RECORDS PROVIDED:
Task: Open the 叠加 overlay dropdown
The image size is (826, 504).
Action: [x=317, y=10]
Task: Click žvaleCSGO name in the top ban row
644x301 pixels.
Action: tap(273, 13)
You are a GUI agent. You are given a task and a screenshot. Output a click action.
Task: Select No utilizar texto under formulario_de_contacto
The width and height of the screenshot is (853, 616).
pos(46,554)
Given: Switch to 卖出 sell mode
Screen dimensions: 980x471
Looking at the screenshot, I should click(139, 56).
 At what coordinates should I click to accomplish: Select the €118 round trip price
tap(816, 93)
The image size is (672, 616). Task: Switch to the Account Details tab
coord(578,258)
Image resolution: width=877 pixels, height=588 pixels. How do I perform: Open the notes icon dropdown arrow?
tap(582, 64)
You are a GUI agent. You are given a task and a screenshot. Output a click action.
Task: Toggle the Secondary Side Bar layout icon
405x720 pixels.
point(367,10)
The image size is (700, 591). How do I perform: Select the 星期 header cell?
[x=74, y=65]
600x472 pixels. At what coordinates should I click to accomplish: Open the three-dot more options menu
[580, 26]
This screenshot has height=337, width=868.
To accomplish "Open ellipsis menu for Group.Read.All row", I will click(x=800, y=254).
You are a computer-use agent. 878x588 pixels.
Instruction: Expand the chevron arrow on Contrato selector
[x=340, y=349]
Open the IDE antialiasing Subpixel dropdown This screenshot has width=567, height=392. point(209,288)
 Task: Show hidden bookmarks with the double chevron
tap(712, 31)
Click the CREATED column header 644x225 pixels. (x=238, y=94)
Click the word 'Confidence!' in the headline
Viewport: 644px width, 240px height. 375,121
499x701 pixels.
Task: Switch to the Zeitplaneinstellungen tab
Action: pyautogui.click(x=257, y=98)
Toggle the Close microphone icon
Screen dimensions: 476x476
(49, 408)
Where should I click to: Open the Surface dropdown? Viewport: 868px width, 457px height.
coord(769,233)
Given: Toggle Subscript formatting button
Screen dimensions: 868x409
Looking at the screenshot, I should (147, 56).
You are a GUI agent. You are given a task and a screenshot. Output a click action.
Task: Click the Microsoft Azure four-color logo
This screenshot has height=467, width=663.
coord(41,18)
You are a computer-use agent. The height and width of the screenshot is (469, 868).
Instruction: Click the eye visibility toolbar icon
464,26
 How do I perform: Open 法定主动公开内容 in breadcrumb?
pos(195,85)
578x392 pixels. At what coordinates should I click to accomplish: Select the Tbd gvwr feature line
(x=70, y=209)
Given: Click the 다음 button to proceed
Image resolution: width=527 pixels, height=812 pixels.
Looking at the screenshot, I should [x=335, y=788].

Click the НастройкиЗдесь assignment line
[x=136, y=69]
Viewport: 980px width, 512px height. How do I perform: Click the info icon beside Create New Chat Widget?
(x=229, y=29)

PROBLEM TO SOLVE: Restate the entire listing verbatim.

SOLUTION TO THIS TASK:
Task: Open the 叠加 overlay dropdown
The image size is (826, 504).
Action: [x=317, y=10]
Task: Click žvaleCSGO name in the top ban row
644x301 pixels.
Action: tap(273, 13)
You are a GUI agent. You are given a task and a screenshot. Output a click action.
Task: Select No utilizar texto under formulario_de_contacto
The width and height of the screenshot is (853, 616).
pos(46,554)
Given: Switch to 卖出 sell mode
Screen dimensions: 980x471
Looking at the screenshot, I should click(139, 56).
 At what coordinates should I click to accomplish: Select the €118 round trip price
tap(816, 93)
The image size is (672, 616). Task: Switch to the Account Details tab
coord(578,258)
Image resolution: width=877 pixels, height=588 pixels. How do I perform: Open the notes icon dropdown arrow?
tap(582, 64)
You are a GUI agent. You are given a task and a screenshot. Output a click action.
Task: Toggle the Secondary Side Bar layout icon
405x720 pixels.
point(367,10)
The image size is (700, 591). How do I perform: Select the 星期 header cell?
[x=74, y=65]
600x472 pixels. At what coordinates should I click to accomplish: Open the three-dot more options menu
[580, 26]
This screenshot has height=337, width=868.
To accomplish "Open ellipsis menu for Group.Read.All row", I will click(x=800, y=254).
You are a computer-use agent. 878x588 pixels.
Instruction: Expand the chevron arrow on Contrato selector
[x=340, y=349]
Open the IDE antialiasing Subpixel dropdown This screenshot has width=567, height=392. point(209,288)
 Task: Show hidden bookmarks with the double chevron
tap(712, 31)
Click the CREATED column header 644x225 pixels. (x=238, y=94)
Click the word 'Confidence!' in the headline
Viewport: 644px width, 240px height. 375,121
499x701 pixels.
Task: Switch to the Zeitplaneinstellungen tab
Action: pyautogui.click(x=257, y=98)
Toggle the Close microphone icon
Screen dimensions: 476x476
(49, 408)
Where should I click to: Open the Surface dropdown? Viewport: 868px width, 457px height.
coord(769,233)
Given: Toggle Subscript formatting button
Screen dimensions: 868x409
Looking at the screenshot, I should (147, 56).
You are a GUI agent. You are given a task and a screenshot. Output a click action.
Task: Click the Microsoft Azure four-color logo
This screenshot has height=467, width=663.
coord(41,18)
You are a computer-use agent. The height and width of the screenshot is (469, 868).
Instruction: Click the eye visibility toolbar icon
464,26
 How do I perform: Open 法定主动公开内容 in breadcrumb?
pos(195,85)
578x392 pixels. At what coordinates should I click to accomplish: Select the Tbd gvwr feature line
(x=70, y=209)
Given: Click the 다음 button to proceed
Image resolution: width=527 pixels, height=812 pixels.
Looking at the screenshot, I should [x=335, y=788].

Click the НастройкиЗдесь assignment line
[x=136, y=69]
Viewport: 980px width, 512px height. How do I perform: Click the info icon beside Create New Chat Widget?
(x=229, y=29)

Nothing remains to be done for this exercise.